━━━ 提示された文章

1回から、この日最速140キロ直球に決め球のスライダー、チェンジアップを交えて福岡大大濠打線を翻弄(ほんろう)。2回1死からの5者連続を含む自己最多13三振を奪った。9回1死三塁から奪った13個目に「お互いきつい中、外の真っすぐで三振を取れたことが今日一番良かった」と声を弾ませた。
悔しさを糧にした。本来は昨秋からエースだった。だが3月の練習試合のブルペンで左肩を痛め、3週間入院した。1カ月はボールを握ることもできず、キャッチボールを再開したのは5月に入ってからだった。
それでも入院中に理学療法士から、投げる時の下半身から上半身へのパワーの伝え方などを指導され、重心移動に役立てた。
春の実績がなく、夏は背番号11。しかし「離脱してチームに迷惑をかけた。チームで甲子園に行くことを目指している。一昨年は初戦負けだったので、先輩の借りを返し、1勝したい」と燃えている。頼もしい左腕が、チームに戻ってきた。
【藤田選手の紹介】
176センチ77キロ 左投げ左打ち
変化球:スライダー・チェンジアップ
セットから軸足の重心を大きく落とし、低い位置からスリークォーターよりも低い角度で投げ込むフォームから最速142キロ、常時130後半のストレートを投げ込む左腕投手。鋭く投げ込まれるストレートを中心に、横のスライダーと小さく落ちるチェンジアップで打ちとっていきます。
春に肩を故障しエース背番号をはく奪。しかし5月に復帰すると福岡大大濠戦ではドラフト候補の毛利海大選手と投げ合い、13K完封勝利を遂げています。右打者へのクロスファイアが魅力の横手投げ左腕として飛躍が期待されます。

━━━━━━
━━━ データの内容

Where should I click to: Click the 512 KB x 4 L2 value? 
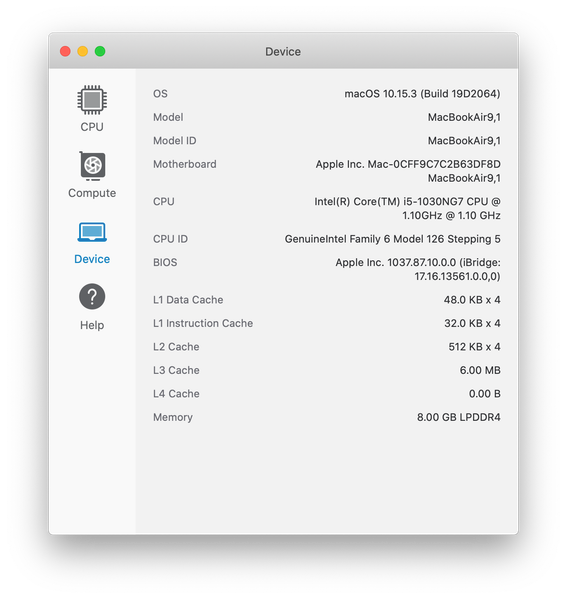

━━━━━━

- **必要な作業**:
A. 藤田選手に関する文章について、次の問いに答えてください。
(i) 福岡大大濠戦で奪った三振は何個ですか。
(ii) 3月に左肩を痛めたあと、何週間入院しましたか。
(iii) 夏の背番号は何番でしたか。
B. 藤田選手に関する文章を、最後の文の後から引き取って書き続けてください。

- **課題別の回答**:
A.
(i) 13個
(ii) 3週間
(iii) 11番

B.
【指名への課題】
球数が増えてくるとスタミナが切れてくることで球を握り切れずリリースポイントが高くなってしまい、右打者のインこースに投げ込めなくなっています。また変化球も変化しきれずアウトコース高めに抜けるため、しっかりと踏み込まれライト方向に運ばれます。
なんとか低めに投げれても変化球が変化しきれないため左打者にも合わせられてしまい、ストレート・変化球ともに打ち損じを待つしかない状況となります。緩い球がないため変化球が変化しきれなくなると、タイミングを合わせやすく打ちとれません。
【指名順位予想】
先発としては変化球の少なさとスタミナ不足。中継ぎとしては対右よりも対左のほうが投げにくいフォームのため、対左用にスライダーの精度アップが求められます。課題が多く変化球が評価できるほどのものがないため、指名漏れの可能性が高くなっています。